# Regular outer measure resricted to a measurable subset

I was wondering if a regular outer measure remains a regular outer measure when the space is a measurable subset of the original space. Rigorously speaking :

Let $$X$$ be our embedding space and let $$μ^∗$$ be a regular outer measure and let $$H \subset X$$ be measurable with $$μ(H) < \infty$$. For any set $$A \subset X$$ there is a measurable set $$B \subset X$$ ($$A \subset B$$) such that $$μ^∗(A)=μ(B)$$; which includes this special case : for any $$A \cap H \subset X$$ there is a measurable set $$C \subset X$$ such that $$μ^∗(A\cap H)=μ(C)$$. I was wondering :

1- Is there always exist a measurable set of the form $$B \cap H$$ such that for $$A \cap H$$, $$μ^∗(A\cap H)=μ(B \cap H)$$?

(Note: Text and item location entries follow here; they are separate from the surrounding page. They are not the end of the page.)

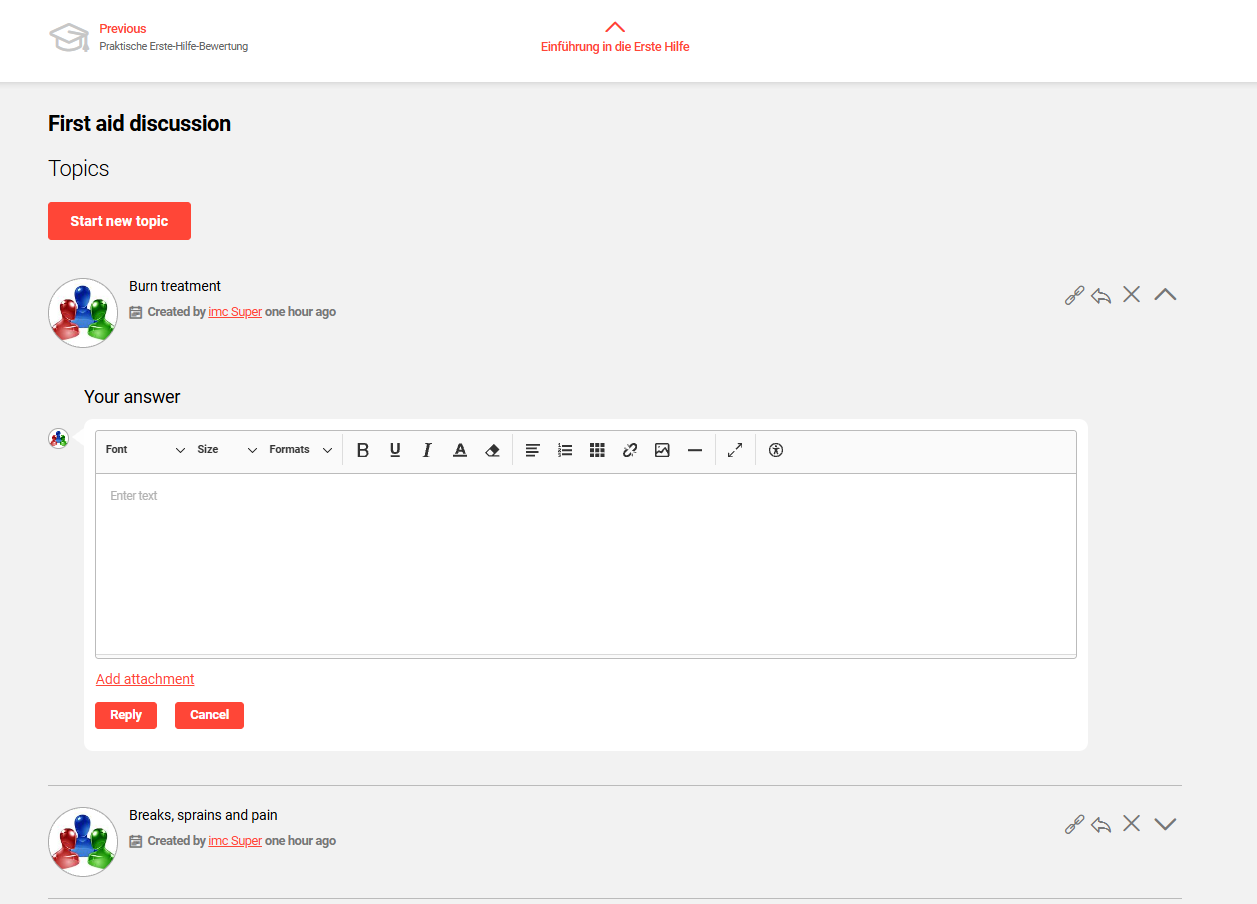
Task: Toggle underline formatting in the editor
Action: click(x=395, y=450)
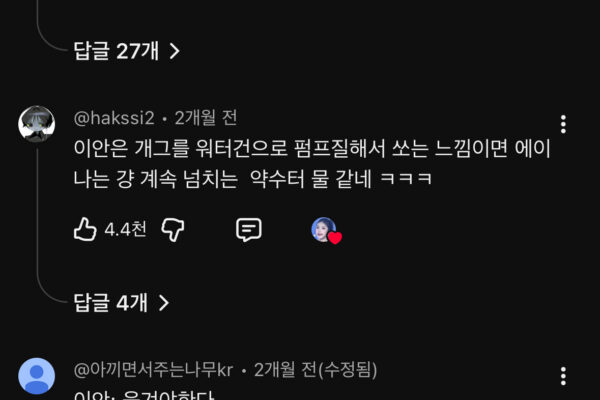View @hakssi2's cat profile avatar
600x400 pixels.
37,124
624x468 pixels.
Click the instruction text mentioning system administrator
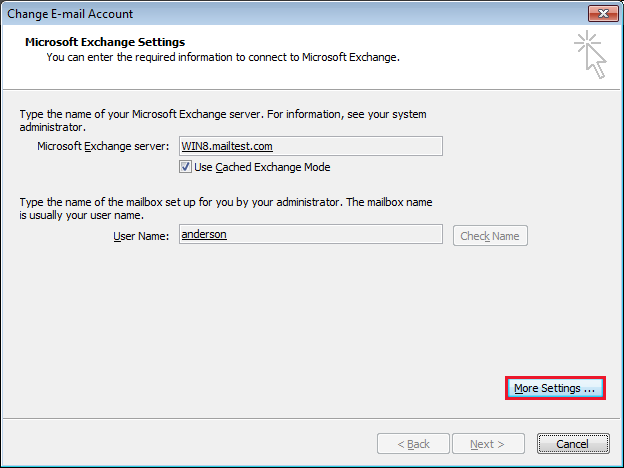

2- There always is a measurable set $$C \subset X$$ such that $$μ^∗(A\cap H)=μ(C)$$ by definition. Does necessarily this $$C$$ equal $$B \cap H$$ for some $$B$$?

You know that for any $$A \cap H \subset X$$ there is a measurable set $$C \subset X$$ such that $$A\cap H \subset C$$ and $$\mu^∗(A\cap H)=\mu(C)$$.
Note that $$A\cap H \subset C\cap H \subset C$$ and that $$C\cap H$$ is measurable. So we have $$\mu^∗(A\cap H) \leq \mu(C \cap H) \leq \mu(C)$$
Since $$\mu^∗(A\cap H)=\mu(C)$$, we have $$\mu^∗(A\cap H) = \mu(C \cap H) = \mu(C)$$.
So for your first question, just take $$B=C$$.
For your second question, $$C$$ is not necessarily equal $$B \cap H$$ for some $$B$$, but it can also be replaced by $$C \cap H$$.